- _Task goal_
Rewrite these lines as a numbered list, leaving out the blank lines.
-------- Data excerpts --------
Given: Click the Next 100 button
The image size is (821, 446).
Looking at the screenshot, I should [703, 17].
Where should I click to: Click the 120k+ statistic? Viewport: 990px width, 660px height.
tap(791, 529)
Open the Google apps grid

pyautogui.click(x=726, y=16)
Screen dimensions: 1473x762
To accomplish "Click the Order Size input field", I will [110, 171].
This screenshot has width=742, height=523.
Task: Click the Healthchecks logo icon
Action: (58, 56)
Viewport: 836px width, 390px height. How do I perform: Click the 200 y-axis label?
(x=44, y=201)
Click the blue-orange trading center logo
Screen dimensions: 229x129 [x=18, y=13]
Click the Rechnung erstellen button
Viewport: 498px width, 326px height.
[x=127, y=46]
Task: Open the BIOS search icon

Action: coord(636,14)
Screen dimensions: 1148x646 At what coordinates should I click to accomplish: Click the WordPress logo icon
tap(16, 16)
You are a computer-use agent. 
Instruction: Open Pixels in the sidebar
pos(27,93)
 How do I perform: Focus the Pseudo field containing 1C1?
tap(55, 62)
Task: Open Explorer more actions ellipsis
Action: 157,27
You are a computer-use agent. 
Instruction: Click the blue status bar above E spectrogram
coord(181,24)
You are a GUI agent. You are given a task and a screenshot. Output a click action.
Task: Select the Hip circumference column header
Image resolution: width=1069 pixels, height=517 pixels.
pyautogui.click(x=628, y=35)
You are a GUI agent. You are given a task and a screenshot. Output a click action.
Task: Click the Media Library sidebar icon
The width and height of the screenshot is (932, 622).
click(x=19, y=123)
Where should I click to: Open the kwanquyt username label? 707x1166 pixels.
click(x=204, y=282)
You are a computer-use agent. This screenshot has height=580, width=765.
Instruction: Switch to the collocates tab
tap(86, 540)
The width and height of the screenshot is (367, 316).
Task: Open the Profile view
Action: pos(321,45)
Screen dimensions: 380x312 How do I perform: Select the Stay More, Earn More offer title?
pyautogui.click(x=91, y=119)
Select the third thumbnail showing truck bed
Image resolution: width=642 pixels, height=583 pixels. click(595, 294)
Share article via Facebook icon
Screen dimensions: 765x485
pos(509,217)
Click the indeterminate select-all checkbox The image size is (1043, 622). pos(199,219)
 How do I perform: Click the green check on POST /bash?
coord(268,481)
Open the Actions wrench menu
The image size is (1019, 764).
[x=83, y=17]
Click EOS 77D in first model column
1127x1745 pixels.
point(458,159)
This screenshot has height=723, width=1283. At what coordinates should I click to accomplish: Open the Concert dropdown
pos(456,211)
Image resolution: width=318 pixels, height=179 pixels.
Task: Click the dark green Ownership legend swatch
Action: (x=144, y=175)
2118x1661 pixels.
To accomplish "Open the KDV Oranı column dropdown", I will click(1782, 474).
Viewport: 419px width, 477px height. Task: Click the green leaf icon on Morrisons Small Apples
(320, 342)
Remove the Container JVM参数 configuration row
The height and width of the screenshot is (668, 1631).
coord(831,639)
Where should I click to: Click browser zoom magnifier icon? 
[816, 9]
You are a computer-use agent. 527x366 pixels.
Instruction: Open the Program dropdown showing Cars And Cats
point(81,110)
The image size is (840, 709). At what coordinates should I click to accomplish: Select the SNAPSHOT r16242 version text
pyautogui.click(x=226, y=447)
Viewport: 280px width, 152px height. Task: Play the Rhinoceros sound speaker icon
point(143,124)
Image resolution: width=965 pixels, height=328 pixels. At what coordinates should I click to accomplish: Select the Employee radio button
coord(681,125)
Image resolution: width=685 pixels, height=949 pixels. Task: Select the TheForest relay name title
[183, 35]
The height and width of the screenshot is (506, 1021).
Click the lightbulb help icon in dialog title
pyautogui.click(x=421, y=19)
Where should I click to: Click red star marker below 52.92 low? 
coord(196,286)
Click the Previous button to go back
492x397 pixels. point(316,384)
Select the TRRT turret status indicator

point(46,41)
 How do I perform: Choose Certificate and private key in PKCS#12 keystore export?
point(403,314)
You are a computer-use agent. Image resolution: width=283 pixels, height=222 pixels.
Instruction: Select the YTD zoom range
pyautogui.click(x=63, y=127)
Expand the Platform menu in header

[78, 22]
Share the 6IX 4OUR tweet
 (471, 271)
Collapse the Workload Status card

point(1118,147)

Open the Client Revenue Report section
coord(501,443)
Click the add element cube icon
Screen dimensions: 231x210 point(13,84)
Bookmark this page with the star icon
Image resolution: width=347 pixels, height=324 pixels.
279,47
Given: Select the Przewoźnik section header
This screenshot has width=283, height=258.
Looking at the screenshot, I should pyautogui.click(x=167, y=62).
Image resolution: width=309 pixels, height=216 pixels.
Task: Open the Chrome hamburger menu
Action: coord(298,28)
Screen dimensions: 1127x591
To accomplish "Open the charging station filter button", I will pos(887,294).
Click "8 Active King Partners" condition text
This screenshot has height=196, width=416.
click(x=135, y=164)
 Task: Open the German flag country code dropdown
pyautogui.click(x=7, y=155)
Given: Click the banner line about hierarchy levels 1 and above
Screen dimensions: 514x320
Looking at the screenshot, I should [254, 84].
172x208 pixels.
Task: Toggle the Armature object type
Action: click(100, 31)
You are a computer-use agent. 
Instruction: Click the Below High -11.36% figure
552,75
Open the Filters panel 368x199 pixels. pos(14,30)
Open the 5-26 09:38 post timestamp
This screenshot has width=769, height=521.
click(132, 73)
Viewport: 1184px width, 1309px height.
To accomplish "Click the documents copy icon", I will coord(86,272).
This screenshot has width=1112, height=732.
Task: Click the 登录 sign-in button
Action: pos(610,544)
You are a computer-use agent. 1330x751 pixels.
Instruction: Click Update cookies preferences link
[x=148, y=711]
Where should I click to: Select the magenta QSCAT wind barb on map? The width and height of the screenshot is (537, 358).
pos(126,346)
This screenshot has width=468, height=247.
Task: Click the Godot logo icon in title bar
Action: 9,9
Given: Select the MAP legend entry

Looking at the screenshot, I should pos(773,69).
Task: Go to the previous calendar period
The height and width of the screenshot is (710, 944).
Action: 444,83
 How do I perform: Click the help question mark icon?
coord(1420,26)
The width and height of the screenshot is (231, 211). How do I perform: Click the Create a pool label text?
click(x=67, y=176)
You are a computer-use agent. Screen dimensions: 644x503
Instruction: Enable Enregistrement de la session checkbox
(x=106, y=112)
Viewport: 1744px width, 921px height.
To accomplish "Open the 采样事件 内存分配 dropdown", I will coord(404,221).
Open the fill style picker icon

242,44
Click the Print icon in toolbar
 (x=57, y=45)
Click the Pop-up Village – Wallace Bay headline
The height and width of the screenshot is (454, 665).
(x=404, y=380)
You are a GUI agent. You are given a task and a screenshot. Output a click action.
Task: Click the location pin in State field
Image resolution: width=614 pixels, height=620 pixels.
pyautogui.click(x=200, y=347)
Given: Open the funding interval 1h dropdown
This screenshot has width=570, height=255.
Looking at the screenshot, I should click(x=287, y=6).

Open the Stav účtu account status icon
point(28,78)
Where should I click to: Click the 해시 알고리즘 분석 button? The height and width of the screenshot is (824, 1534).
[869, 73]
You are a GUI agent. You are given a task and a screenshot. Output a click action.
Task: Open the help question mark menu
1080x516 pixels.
--------
- _Complete output_
1. Given: Click the Next 100 button
2. The image size is (821, 446).
3. Looking at the screenshot, I should [703, 17].
4. Where should I click to: Click the 120k+ statistic? Viewport: 990px width, 660px height.
5. tap(791, 529)
6. Open the Google apps grid
7. pyautogui.click(x=726, y=16)
8. Screen dimensions: 1473x762
9. To accomplish "Click the Order Size input field", I will [110, 171].
10. This screenshot has width=742, height=523.
11. Task: Click the Healthchecks logo icon
12. Action: (58, 56)
13. Viewport: 836px width, 390px height. How do I perform: Click the 200 y-axis label?
14. (x=44, y=201)
15. Click the blue-orange trading center logo
16. Screen dimensions: 229x129 [x=18, y=13]
17. Click the Rechnung erstellen button
18. Viewport: 498px width, 326px height.
19. [x=127, y=46]
20. Task: Open the BIOS search icon
21. Action: coord(636,14)
22. Screen dimensions: 1148x646 At what coordinates should I click to accomplish: Click the WordPress logo icon
23. tap(16, 16)
24. You are a computer-use agent. 
25. Instruction: Open Pixels in the sidebar
26. pos(27,93)
27.  How do I perform: Focus the Pseudo field containing 1C1?
28. tap(55, 62)
29. Task: Open Explorer more actions ellipsis
30. Action: 157,27
31. You are a computer-use agent. 
32. Instruction: Click the blue status bar above E spectrogram
33. coord(181,24)
34. You are a GUI agent. You are given a task and a screenshot. Output a click action.
35. Task: Select the Hip circumference column header
36. Image resolution: width=1069 pixels, height=517 pixels.
37. pyautogui.click(x=628, y=35)
38. You are a GUI agent. You are given a task and a screenshot. Output a click action.
39. Task: Click the Media Library sidebar icon
40. The width and height of the screenshot is (932, 622).
41. click(x=19, y=123)
42. Where should I click to: Open the kwanquyt username label? 707x1166 pixels.
43. click(x=204, y=282)
44. You are a computer-use agent. This screenshot has height=580, width=765.
45. Instruction: Switch to the collocates tab
46. tap(86, 540)
47. The width and height of the screenshot is (367, 316).
48. Task: Open the Profile view
49. Action: pos(321,45)
50. Screen dimensions: 380x312 How do I perform: Select the Stay More, Earn More offer title?
51. pyautogui.click(x=91, y=119)
52. Select the third thumbnail showing truck bed
53. Image resolution: width=642 pixels, height=583 pixels. click(595, 294)
54. Share article via Facebook icon
55. Screen dimensions: 765x485
56. pos(509,217)
57. Click the indeterminate select-all checkbox The image size is (1043, 622). pos(199,219)
58.  How do I perform: Click the green check on POST /bash?
59. coord(268,481)
60. Open the Actions wrench menu
61. The image size is (1019, 764).
62. [x=83, y=17]
63. Click EOS 77D in first model column
64. 1127x1745 pixels.
65. point(458,159)
66. This screenshot has height=723, width=1283. At what coordinates should I click to accomplish: Open the Concert dropdown
67. pos(456,211)
68. Image resolution: width=318 pixels, height=179 pixels.
69. Task: Click the dark green Ownership legend swatch
70. Action: (x=144, y=175)
71. 2118x1661 pixels.
72. To accomplish "Open the KDV Oranı column dropdown", I will click(1782, 474).
73. Viewport: 419px width, 477px height. Task: Click the green leaf icon on Morrisons Small Apples
74. (320, 342)
75. Remove the Container JVM参数 configuration row
76. The height and width of the screenshot is (668, 1631).
77. coord(831,639)
78. Where should I click to: Click browser zoom magnifier icon? 
79. [816, 9]
80. You are a computer-use agent. 527x366 pixels.
81. Instruction: Open the Program dropdown showing Cars And Cats
82. point(81,110)
83. The image size is (840, 709). At what coordinates should I click to accomplish: Select the SNAPSHOT r16242 version text
84. pyautogui.click(x=226, y=447)
85. Viewport: 280px width, 152px height. Task: Play the Rhinoceros sound speaker icon
86. point(143,124)
87. Image resolution: width=965 pixels, height=328 pixels. At what coordinates should I click to accomplish: Select the Employee radio button
88. coord(681,125)
89. Image resolution: width=685 pixels, height=949 pixels. Task: Select the TheForest relay name title
90. [183, 35]
91. The height and width of the screenshot is (506, 1021).
92. Click the lightbulb help icon in dialog title
93. pyautogui.click(x=421, y=19)
94. Where should I click to: Click red star marker below 52.92 low? 
95. coord(196,286)
96. Click the Previous button to go back
97. 492x397 pixels. point(316,384)
98. Select the TRRT turret status indicator
99. point(46,41)
100.  How do I perform: Choose Certificate and private key in PKCS#12 keystore export?
101. point(403,314)
102. You are a computer-use agent. Image resolution: width=283 pixels, height=222 pixels.
103. Instruction: Select the YTD zoom range
104. pyautogui.click(x=63, y=127)
105. Expand the Platform menu in header
106. [78, 22]
107. Share the 6IX 4OUR tweet
108.  (471, 271)
109. Collapse the Workload Status card
110. point(1118,147)
111. Open the Client Revenue Report section
112. coord(501,443)
113. Click the add element cube icon
114. Screen dimensions: 231x210 point(13,84)
115. Bookmark this page with the star icon
116. Image resolution: width=347 pixels, height=324 pixels.
117. 279,47
118. Given: Select the Przewoźnik section header
119. This screenshot has width=283, height=258.
120. Looking at the screenshot, I should pyautogui.click(x=167, y=62).
121. Image resolution: width=309 pixels, height=216 pixels.
122. Task: Open the Chrome hamburger menu
123. Action: coord(298,28)
124. Screen dimensions: 1127x591
125. To accomplish "Open the charging station filter button", I will pos(887,294).
126. Click "8 Active King Partners" condition text
127. This screenshot has height=196, width=416.
128. click(x=135, y=164)
129.  Task: Open the German flag country code dropdown
130. pyautogui.click(x=7, y=155)
131. Given: Click the banner line about hierarchy levels 1 and above
132. Screen dimensions: 514x320
133. Looking at the screenshot, I should [254, 84].
134. 172x208 pixels.
135. Task: Toggle the Armature object type
136. Action: click(100, 31)
137. You are a computer-use agent. 
138. Instruction: Click the Below High -11.36% figure
139. 552,75
140. Open the Filters panel 368x199 pixels. pos(14,30)
141. Open the 5-26 09:38 post timestamp
142. This screenshot has width=769, height=521.
143. click(132, 73)
144. Viewport: 1184px width, 1309px height.
145. To accomplish "Click the documents copy icon", I will coord(86,272).
146. This screenshot has width=1112, height=732.
147. Task: Click the 登录 sign-in button
148. Action: pos(610,544)
149. You are a computer-use agent. 1330x751 pixels.
150. Instruction: Click Update cookies preferences link
151. [x=148, y=711]
152. Where should I click to: Select the magenta QSCAT wind barb on map? The width and height of the screenshot is (537, 358).
153. pos(126,346)
154. This screenshot has width=468, height=247.
155. Task: Click the Godot logo icon in title bar
156. Action: 9,9
157. Given: Select the MAP legend entry
158. Looking at the screenshot, I should pos(773,69).
159. Task: Go to the previous calendar period
160. The height and width of the screenshot is (710, 944).
161. Action: 444,83
162.  How do I perform: Click the help question mark icon?
163. coord(1420,26)
164. The width and height of the screenshot is (231, 211). How do I perform: Click the Create a pool label text?
165. click(x=67, y=176)
166. You are a computer-use agent. Screen dimensions: 644x503
167. Instruction: Enable Enregistrement de la session checkbox
168. (x=106, y=112)
169. Viewport: 1744px width, 921px height.
170. To accomplish "Open the 采样事件 内存分配 dropdown", I will coord(404,221).
171. Open the fill style picker icon
172. 242,44
173. Click the Print icon in toolbar
174.  (x=57, y=45)
175. Click the Pop-up Village – Wallace Bay headline
176. The height and width of the screenshot is (454, 665).
177. (x=404, y=380)
178. You are a GUI agent. You are given a task and a screenshot. Output a click action.
179. Task: Click the location pin in State field
180. Image resolution: width=614 pixels, height=620 pixels.
181. pyautogui.click(x=200, y=347)
182. Given: Open the funding interval 1h dropdown
183. This screenshot has width=570, height=255.
184. Looking at the screenshot, I should click(x=287, y=6).
185. Open the Stav účtu account status icon
186. point(28,78)
187. Where should I click to: Click the 해시 알고리즘 분석 button? The height and width of the screenshot is (824, 1534).
188. [869, 73]
189. You are a GUI agent. You are given a task and a screenshot. Output a click action.
190. Task: Open the help question mark menu
191. 1080x516 pixels.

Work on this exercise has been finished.